## ACTIVITY
Check each numbered statement against the passage on statins. Answer yes or no, and quote the words of the passage that settle it. 1. Statins reduce the surface exposure of CD40L on platelets. 2. Statins increase NF-κB activity. 3. Statins promote platelet aggregation.

--- SUPPLIED PASSAGE Enclosed Below ---

HMG-CoA Reductase Inhibitors (Statins)

In addition to the well-recognized lipid-lowering effect, the pleiotropic effect of 3-hydroxy-3-methylglutaryl-coenzyme A (HMG-CoA) reductase inhibitors (statins) includes endothelial function improvement, reduction of thrombin generation, atherosclerotic plaque stabilization, decrease in expression, and activity of many inflammatory agents and metalloproteinases. Increasing evidence indicates that statins limit platelet activation and aggregation. Modifying G protein functions and the Rho kinase pathway, both involved in cytoskeleton reorganization, statins affect pMV shedding, decreasing the number of MV in a lipid-independent manner [111, 112]. Moreover, statins significantly reduce the surface exposure of proinflammatory CD40L on platelets [113] as well as on pMV [114].
HMG-CoA reductase inhibitors contribute to reduced NF-κB activity and increased exposure of peroxisome proliferator-activated receptors (PPARs); thus, they affect the release of many proinflammatory cytokines and chemokines [115], thereby limiting platelet activation.

--- End of Enclosed SUPPLIED PASSAGE ---
--- DATA SECTION Enclosed Below ---

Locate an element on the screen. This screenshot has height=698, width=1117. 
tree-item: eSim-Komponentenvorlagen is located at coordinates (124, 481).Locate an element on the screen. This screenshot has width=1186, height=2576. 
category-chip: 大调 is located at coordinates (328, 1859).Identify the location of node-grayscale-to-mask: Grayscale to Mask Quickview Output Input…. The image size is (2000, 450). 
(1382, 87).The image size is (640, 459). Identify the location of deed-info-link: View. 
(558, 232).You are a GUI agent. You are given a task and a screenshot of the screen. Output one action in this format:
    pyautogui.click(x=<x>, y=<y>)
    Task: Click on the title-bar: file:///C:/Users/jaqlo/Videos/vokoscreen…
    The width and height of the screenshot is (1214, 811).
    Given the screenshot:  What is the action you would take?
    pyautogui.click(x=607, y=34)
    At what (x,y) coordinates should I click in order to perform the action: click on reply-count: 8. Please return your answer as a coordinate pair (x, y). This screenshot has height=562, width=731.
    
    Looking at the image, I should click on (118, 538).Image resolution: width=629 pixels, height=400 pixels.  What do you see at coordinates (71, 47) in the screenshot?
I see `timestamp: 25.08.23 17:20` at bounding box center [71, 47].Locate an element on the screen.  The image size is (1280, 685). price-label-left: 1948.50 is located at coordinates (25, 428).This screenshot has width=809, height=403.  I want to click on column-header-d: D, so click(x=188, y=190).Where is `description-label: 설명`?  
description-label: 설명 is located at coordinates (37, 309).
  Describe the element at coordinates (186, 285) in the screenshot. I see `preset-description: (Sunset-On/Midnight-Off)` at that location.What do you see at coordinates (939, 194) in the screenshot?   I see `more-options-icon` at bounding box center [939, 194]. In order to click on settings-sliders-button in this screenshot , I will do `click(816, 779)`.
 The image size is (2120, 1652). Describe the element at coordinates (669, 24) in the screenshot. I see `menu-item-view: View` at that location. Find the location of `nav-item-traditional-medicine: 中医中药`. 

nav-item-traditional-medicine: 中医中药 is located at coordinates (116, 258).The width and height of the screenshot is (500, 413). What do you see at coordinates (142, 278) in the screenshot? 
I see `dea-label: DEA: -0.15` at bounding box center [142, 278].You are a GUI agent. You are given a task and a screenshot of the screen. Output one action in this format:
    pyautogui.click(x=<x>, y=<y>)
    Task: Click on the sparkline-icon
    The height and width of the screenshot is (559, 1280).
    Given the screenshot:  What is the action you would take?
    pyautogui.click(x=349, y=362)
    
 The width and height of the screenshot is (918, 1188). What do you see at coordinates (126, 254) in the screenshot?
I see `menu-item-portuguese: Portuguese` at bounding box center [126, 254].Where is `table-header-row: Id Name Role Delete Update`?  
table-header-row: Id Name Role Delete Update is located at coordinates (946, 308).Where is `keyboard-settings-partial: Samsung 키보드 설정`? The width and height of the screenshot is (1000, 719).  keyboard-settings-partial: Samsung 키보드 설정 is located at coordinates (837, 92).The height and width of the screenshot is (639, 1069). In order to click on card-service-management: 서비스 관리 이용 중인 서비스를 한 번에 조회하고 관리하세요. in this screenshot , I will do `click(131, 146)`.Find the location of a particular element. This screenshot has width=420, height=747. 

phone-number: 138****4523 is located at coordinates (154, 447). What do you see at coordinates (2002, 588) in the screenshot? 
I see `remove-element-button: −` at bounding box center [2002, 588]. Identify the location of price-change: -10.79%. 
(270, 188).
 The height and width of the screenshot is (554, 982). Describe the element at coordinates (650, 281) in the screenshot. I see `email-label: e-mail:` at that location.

--- End of Enclosed DATA SECTION ---

## TASK OUTPUT
1. Yes: "statins significantly reduce the surface exposure of proinflammatory CD40L on platelets"
2. No: "HMG-CoA reductase inhibitors contribute to reduced NF-κB activity"
3. No: "statins limit platelet activation and aggregation"